If we think of the brand as the values and meanings that are produced in the organisation and created with customers, that in the service sector market meanings and systems are co-produced with, rather than for, customers, then as lecturers we might ask what sort of university are we co-producing with our students? If so, can we insist on having a critical research identity when this contradicts the reality that we see produced in the class room? Namely, a dichotomy that emerges based on conflicting expectations of what purpose a university serves: a common sense grounded vocational approach to business problem-solving or a critical-analytic approach that asks why such problems arises in the first place.
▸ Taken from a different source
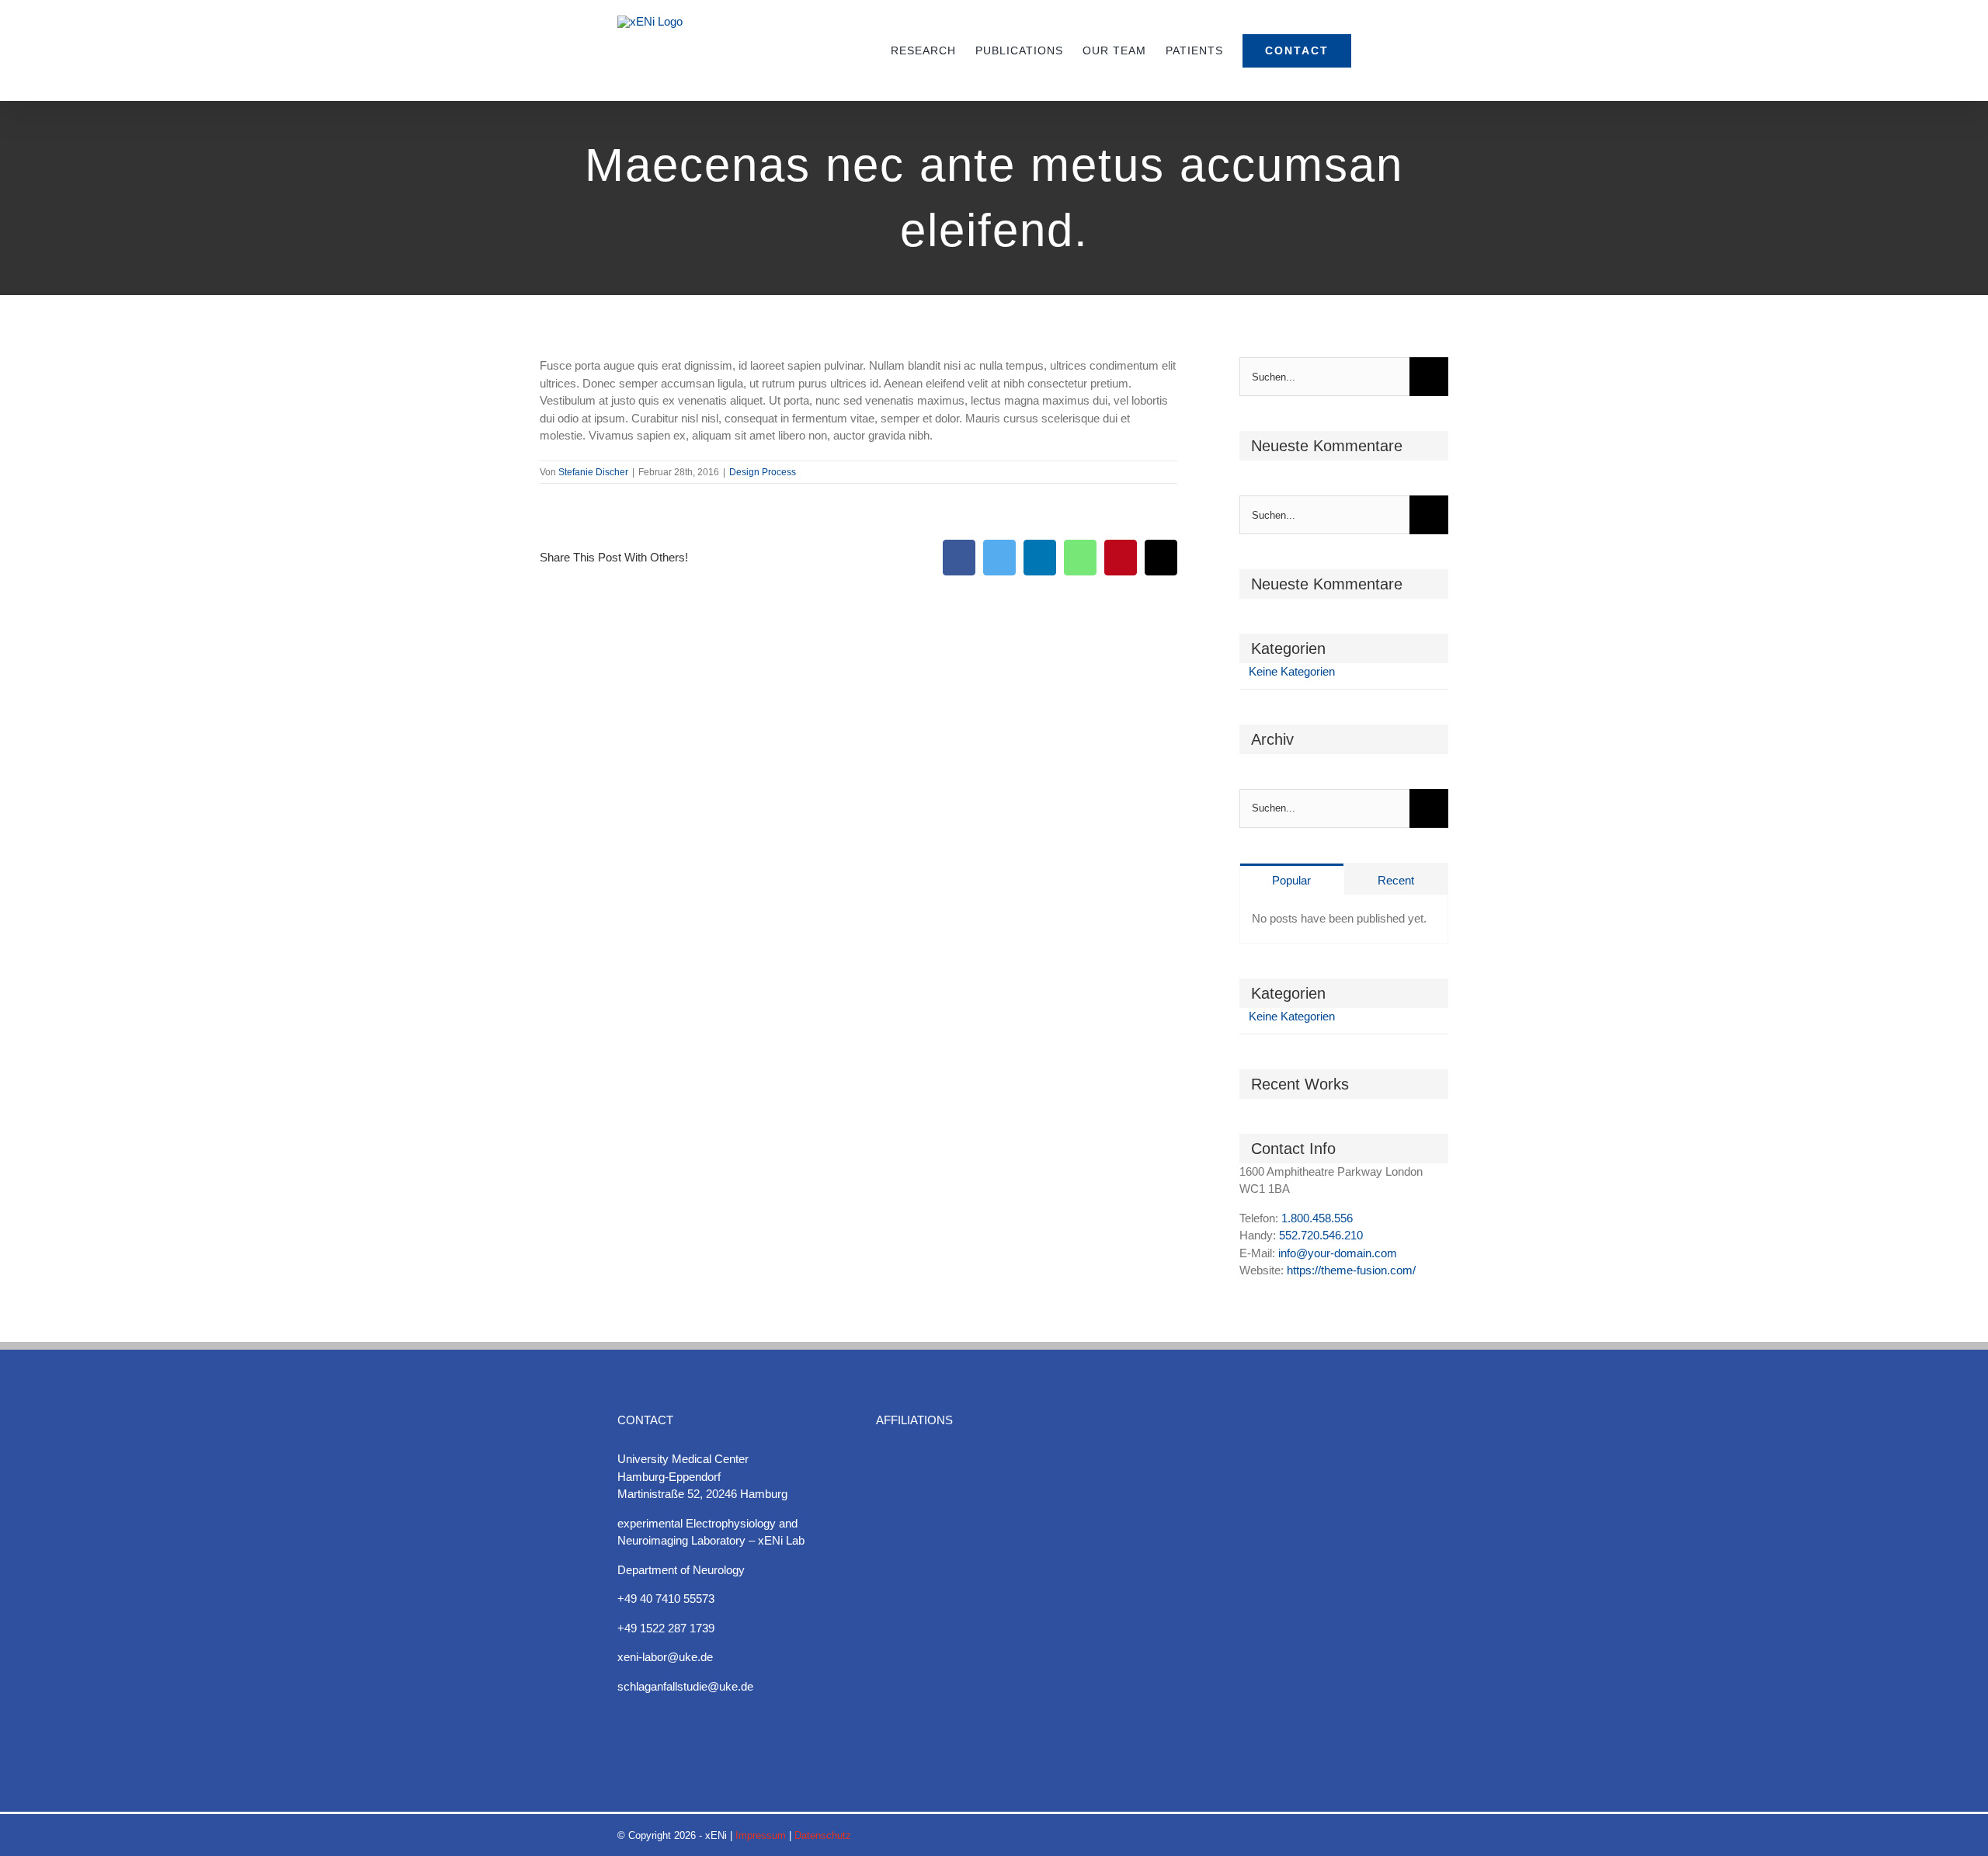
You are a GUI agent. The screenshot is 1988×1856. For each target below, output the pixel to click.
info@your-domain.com (1337, 1253)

A brand is a way of thinking about an overall organisation, and is therefore much greater than any logo or headed paper or set of staff webpages. If there is agreement that there should be a brand, then for me the critical questions become: what sort of organisation are we, what sort of organisation do we want to be, who gets to constitute and then address this 'we' that is being operationalised, what are the common spaces through which consensus can emerge and critical reflexivity be expressed and respected, does the requirement for a mutual identification with brand values offend against the very spirit of heterogeneity necessary for the intellectual survival of the university during hostile times, and can we represent and communicate values in a way that is distinctive, truthful, and attractive to prospective students and colleagues, and that can help us maintain a commitment towards developing intellect?